In the slab bacon thread below, why does the reply signed by Dan say the slab bacon is a poor starting point for a braised dish? Answer in one to three sentences.

#### [DOCUMENT SECTION]
═══

# slab bacon



## apgchefdave (Jan 11, 2011)

ok, so i was at Restaurant Depot a few months back and bought a big piece of slab bacon. I used probably half of it, but the other half has been in my freezer since and had forgotten about it... until today when i was cleaning out the freezer. I got to thinking, what could i do with it, other than.... slice it and fry for breakfast, wrap meats, regular uses.

Anyone ever roast it whole? braise it? Im just wanting to do something different with it, something outside the norm maybe?


----------



## french fries (Sep 5, 2008)

Braising is absolutely wonderful. Only done it once but I can't wait to try again. It was an asian-inspired sauce, then sliced into 3/4" small slices, fried in a pan and served with a gastrique and micro green salad.


----------



## apgchefdave (Jan 11, 2011)

care to share recipe? or more specifically what you did? did you rub the slab first? what did you braise it in?


----------



## french fries (Sep 5, 2008)

I wish I had a recipe. It was with a friend so I don't remember exactly what went into the braise. It was soy sauce based, garlic, ginger, some hoisin, etc..... 

First it was braised in a very slow oven for 6 or 7 hours, then it was placed under weights in the fridge overnight, reserving the braising liquid (reduced to make a sauce), then the next day it was portioned and the portions were pan-fried to order. 

I wish I had more details, but you can certainly find all sorts of braised pork belly recipes online.


----------



## gonefishin (Nov 6, 2004)

Hi Dave,

    I would guess that the slab bacon is bacon indeed, which means it's already cured and smoked.  When you're doing a braised dish you would want to start with an uncooked pork belly.  You can use bacon to infuse flavor and texture in just about anything.  Fry up some bacon, remove and start your mirepoix in the bacon fat...adding the bits during your cooking process.  Use it in salads, in tomato based pasta sauces, olive oil based sauces, use it to start vegetables (bacon bit, fat, diced red pepper, etc.)...you can also use it to start a roux.  Simply, use the bacon and/or fat anywhere you want flavor!

   Dan


----------



## french fries (Sep 5, 2008)

gonefishin said:


> I would guess that the slab bacon is bacon indeed, which means it's already cured and smoked. When you're doing a braised dish you would want to start with an uncooked pork belly.


OMG I completely missed that. I thought Dave was talking about raw uncured pork belly.


----------



## gonefishin (Nov 6, 2004)

French Fries said:


> OMG I completely missed that. I thought Dave was talking about raw uncured pork belly.


 You had me at pork belly /img/vbsmilies/smilies/thumb.gif


----------



## smokefill (May 29, 2011)

You could cook up a 'fattie'

http://www.smoked-meat.com/forum/showthread.php?t=8881

Of course replace the packaged bacon with your slab sliced.


----------



## gobblygook (Aug 26, 2010)

I'm not sure if my mind-wandering will be useful, but I'll give it a shot.

Bacon seems to have two general purposes.  The first is a crispiness that just isn't achieved with other meats, and the second is the fat.  While braising would render a fair amount of the fat, I'm not sure how this cooking process would add to the meat in any way.  There are also better methods of rendering the fat if the fat is what you're after.  Cooking as a hunk of meat would also remove that crispiness that is often desired.

═══

[Records excerpted from a collection]
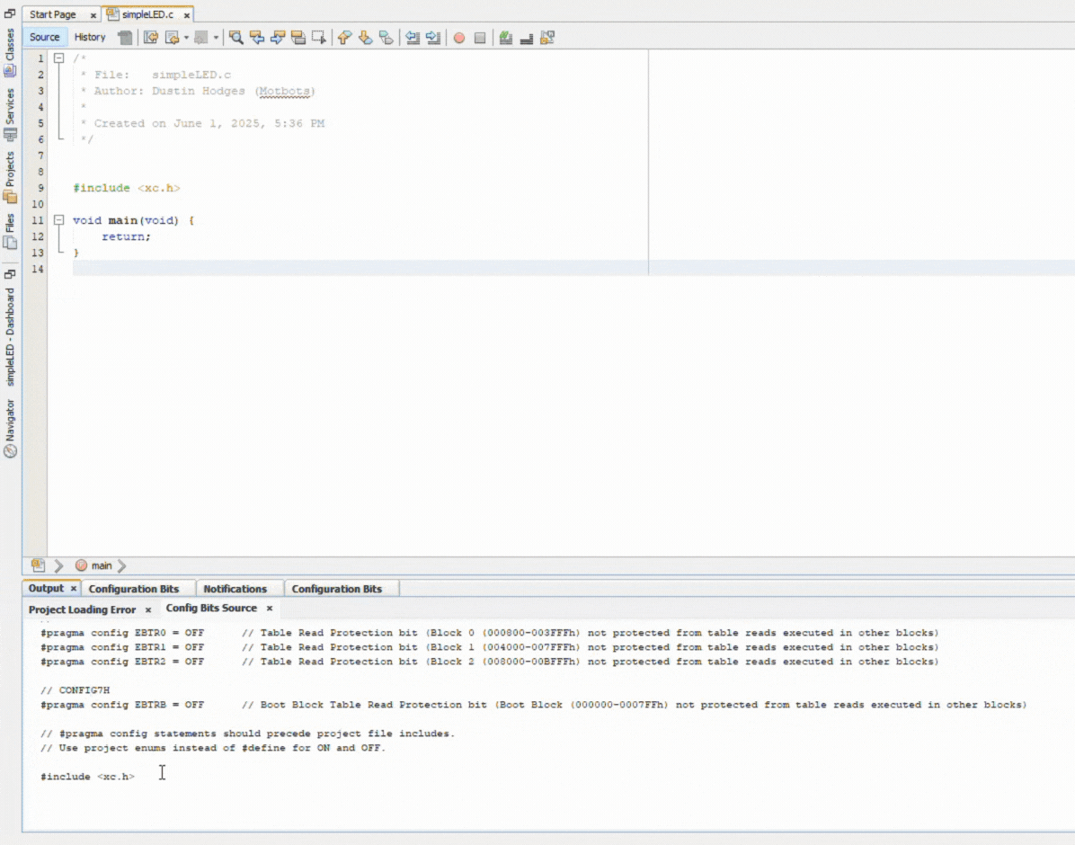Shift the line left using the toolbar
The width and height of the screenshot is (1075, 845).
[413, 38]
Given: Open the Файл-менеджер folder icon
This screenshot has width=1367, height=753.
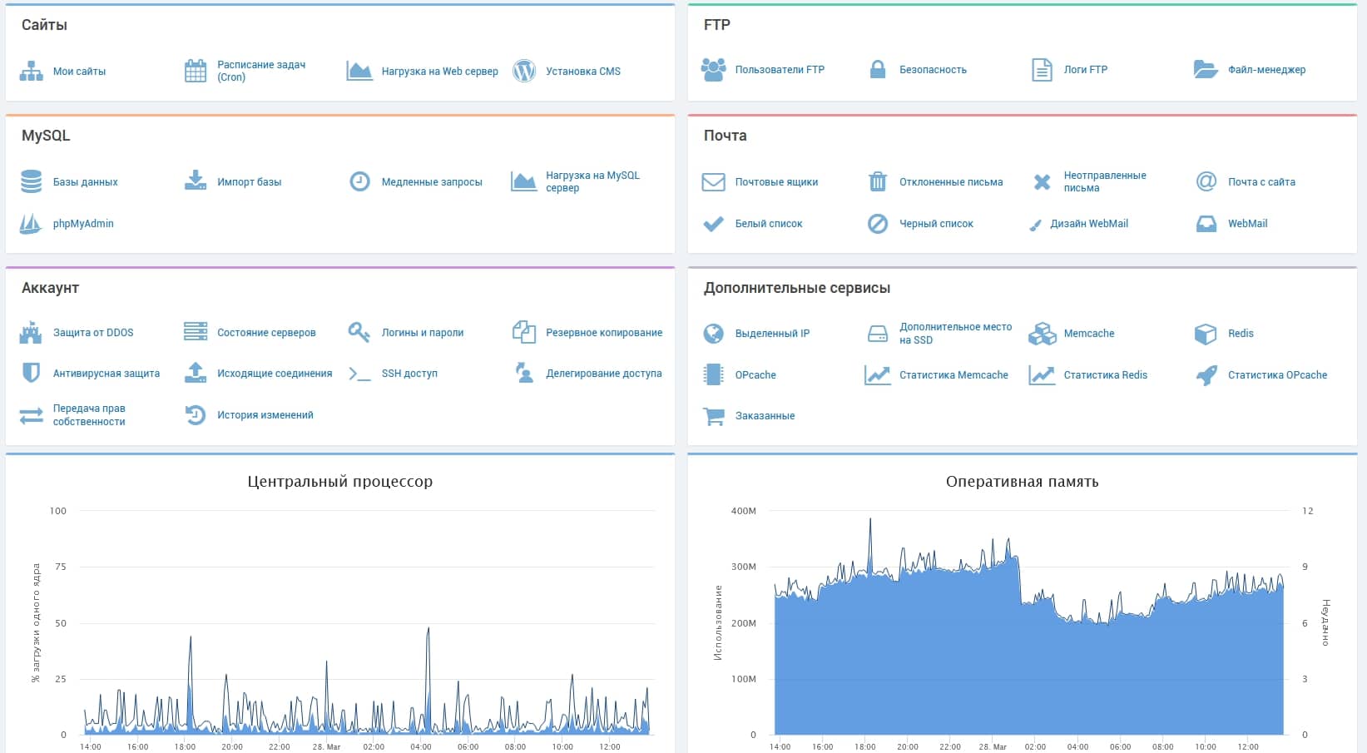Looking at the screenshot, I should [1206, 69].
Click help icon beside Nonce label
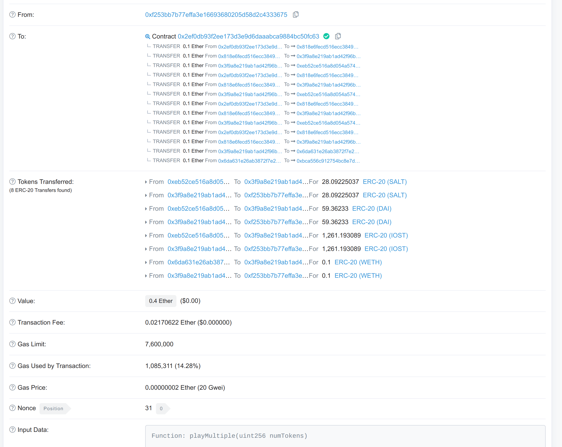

═══

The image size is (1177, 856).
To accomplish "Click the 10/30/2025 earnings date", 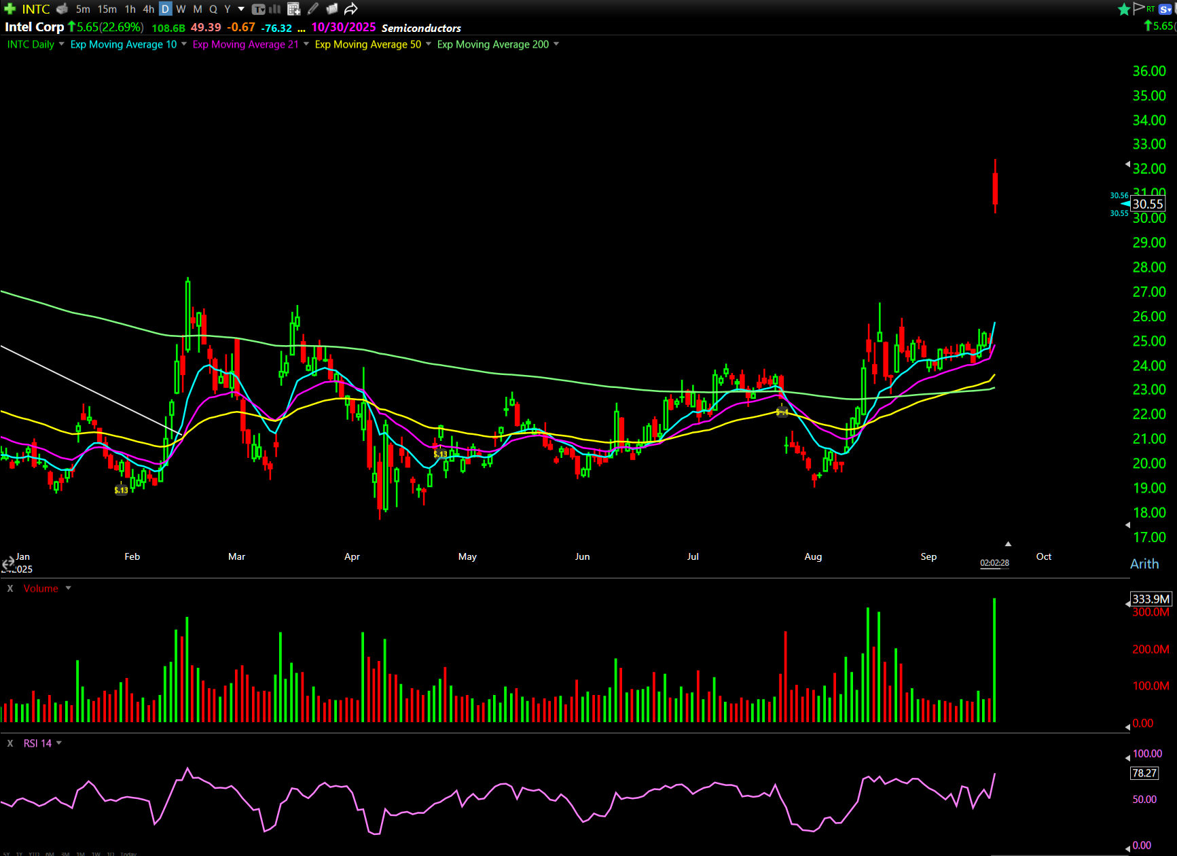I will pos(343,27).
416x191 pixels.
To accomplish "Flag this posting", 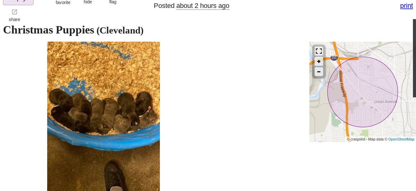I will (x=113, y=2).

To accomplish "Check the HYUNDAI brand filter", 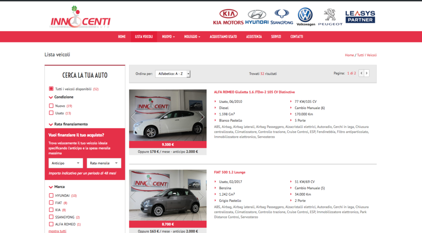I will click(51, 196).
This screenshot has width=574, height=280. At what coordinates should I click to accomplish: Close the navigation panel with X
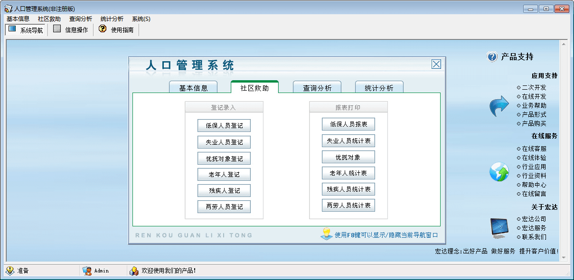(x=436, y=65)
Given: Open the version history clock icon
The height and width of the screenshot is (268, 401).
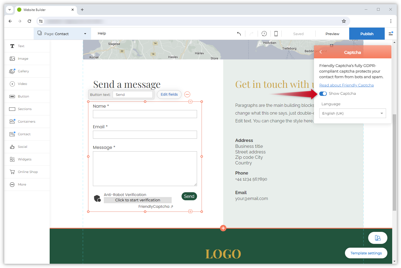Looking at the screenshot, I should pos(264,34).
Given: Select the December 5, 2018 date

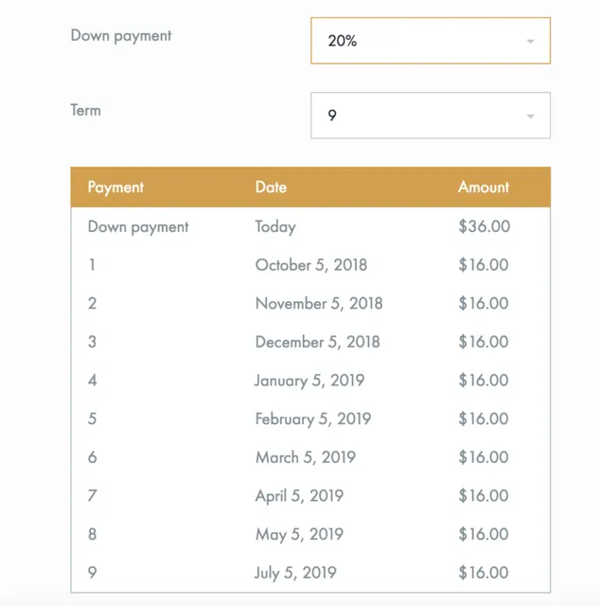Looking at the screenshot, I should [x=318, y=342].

═══

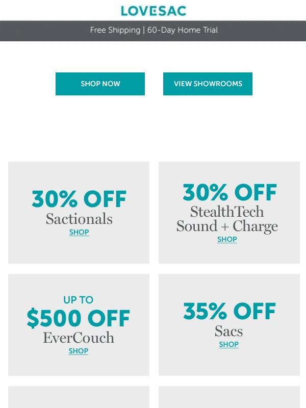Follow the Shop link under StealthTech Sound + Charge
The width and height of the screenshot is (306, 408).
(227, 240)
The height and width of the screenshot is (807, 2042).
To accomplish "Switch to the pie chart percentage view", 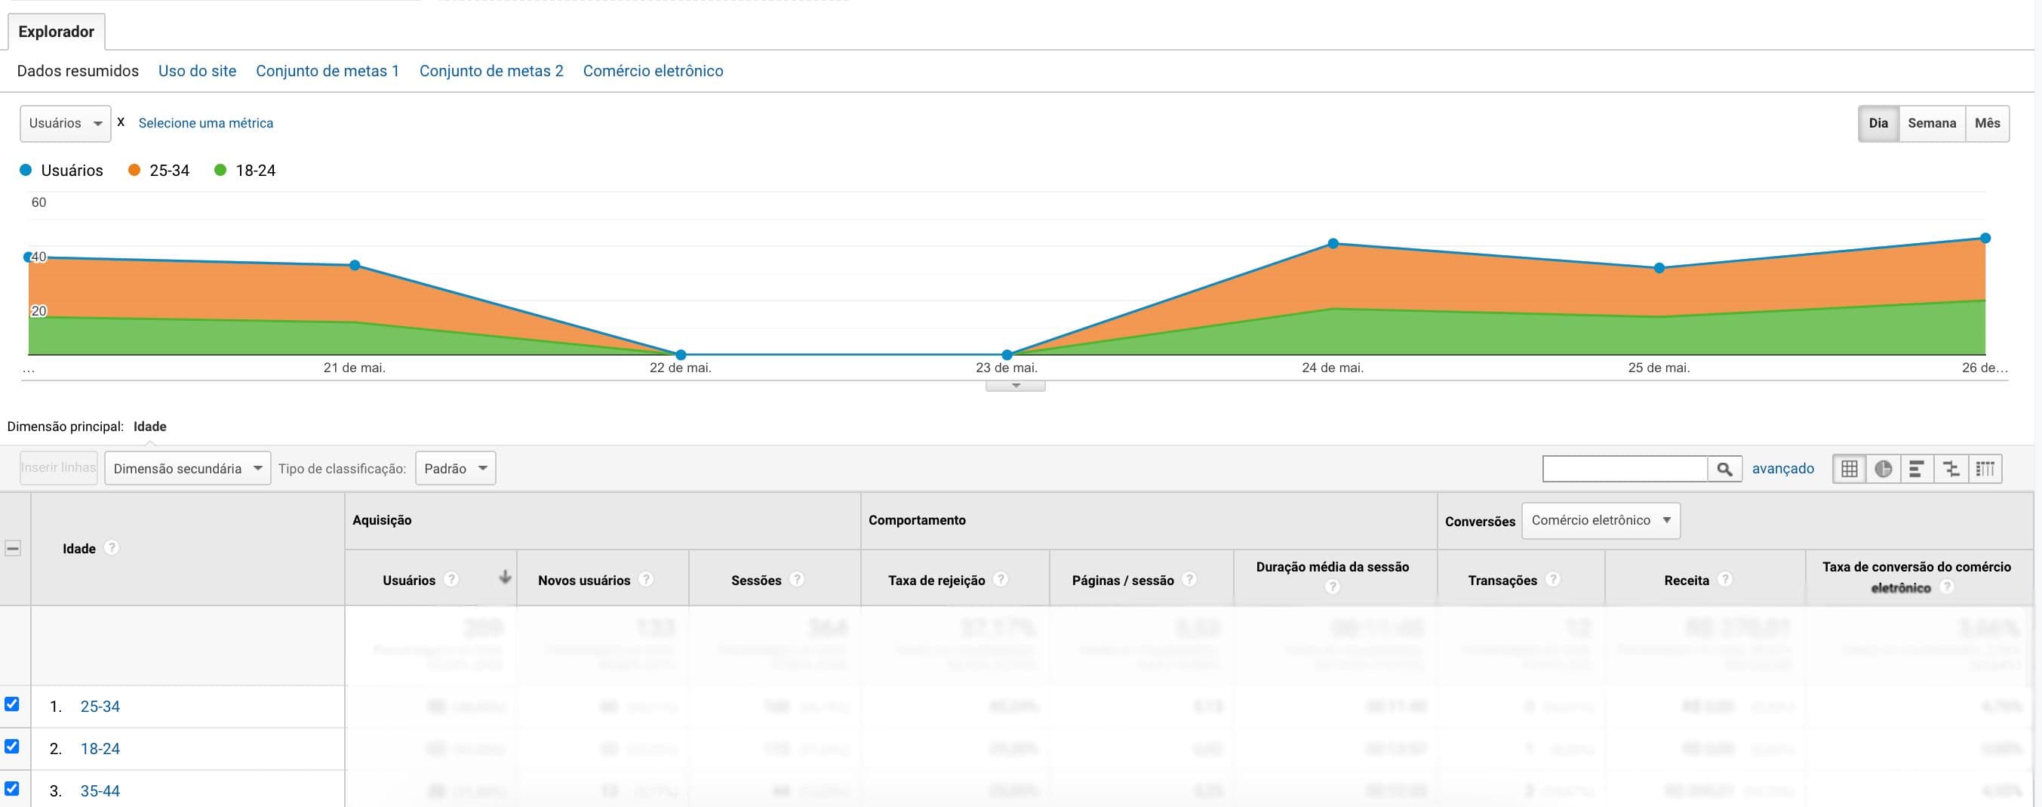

═══

#### [EXERCISE SOLUTION]
Slab bacon is already cured and smoked. A braised dish should start with uncooked pork belly.